Understanding threshold concepts

Here are keys to understanding threshold concepts:


What are
threshold concepts?

A threshold concept changes the way students see and understand a discipline.

Think of a door leading outside a building. From the inside, the confines of the building limit your understanding of the outside world. Once you step through the doorway, though—over the threshold—your view expands immensely, providing richer context for your surroundings and yourself.

Once students understand a threshold concept, they begin to see a discipline in a richer way, making connections they didn’t before. The concepts are different for each discipline, so it’s important for instructors to identify the central elements of understanding that help transform understanding and learning.

Can you give me
an example?

Here’s one tied to digital literacy: No information is truly neutral.

That’s a crucial concept in every field, but it’s especially important in an age of abundant information. Only by understanding that raw data is stored for a reason; that articles, books, photographs, videos and other media were created with an audience and purpose in mind; and that even something as seemingly innocuous as a search engine works under the principles and assumptions of its creators can students begin to sort through the clutter and find the most useful and reliable material online.

Understanding that concept diminishes students’ naïveté, pushes them to move beyond the first entry from a Google search, and helps them add dimension and context to their thinking, research, and writing.

Why use
threshold concepts?

By definition, threshold concepts make up the core ideas of a discipline. They provide several other benefits, though.
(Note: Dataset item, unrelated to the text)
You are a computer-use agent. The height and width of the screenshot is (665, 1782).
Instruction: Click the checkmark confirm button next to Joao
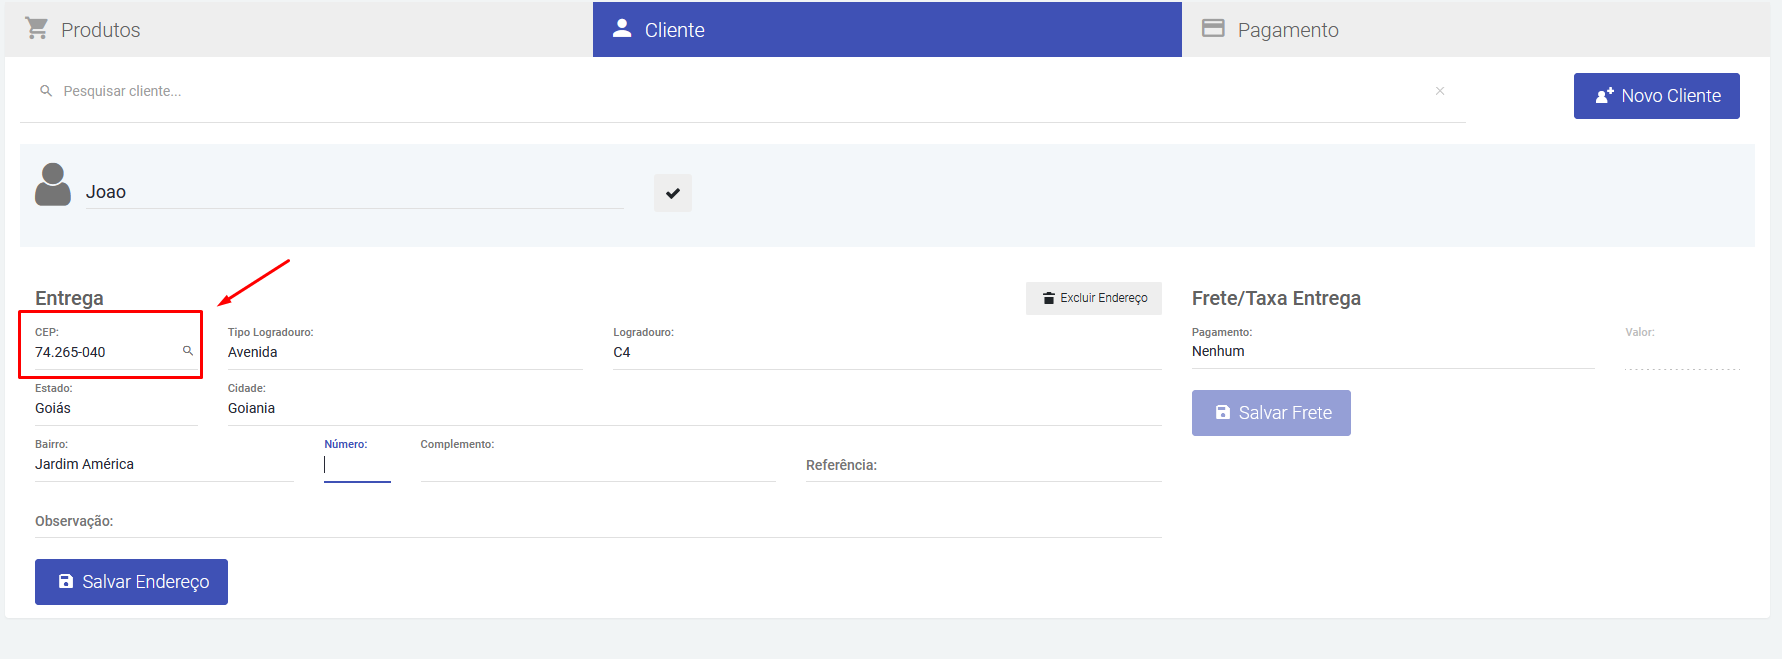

  • Improve class focus. Rather than trying to cover every topic, instructors can narrow their focus to key concepts and free up class time for richer discussions or development of additional skills.
  • Improved retention. Once students master a threshold concept, they tend to incorporate it into their thinking and rarely backtrack.
  • Improve curriculum development. Identifying threshold concepts helps departments focus on key areas that students need to know and that courses need to cover.

How can I help
students understand
threshold concepts?

There’s no magic formula, but some of the basics of good teaching will help.

  • Listen. Instructors often have difficulty remembering their own “a-ha” moments of understanding, and it’s important to listen to students explain their struggles so that instructors can help. It’s also important to allow students to share their frustrations with one another so that no one feels isolated.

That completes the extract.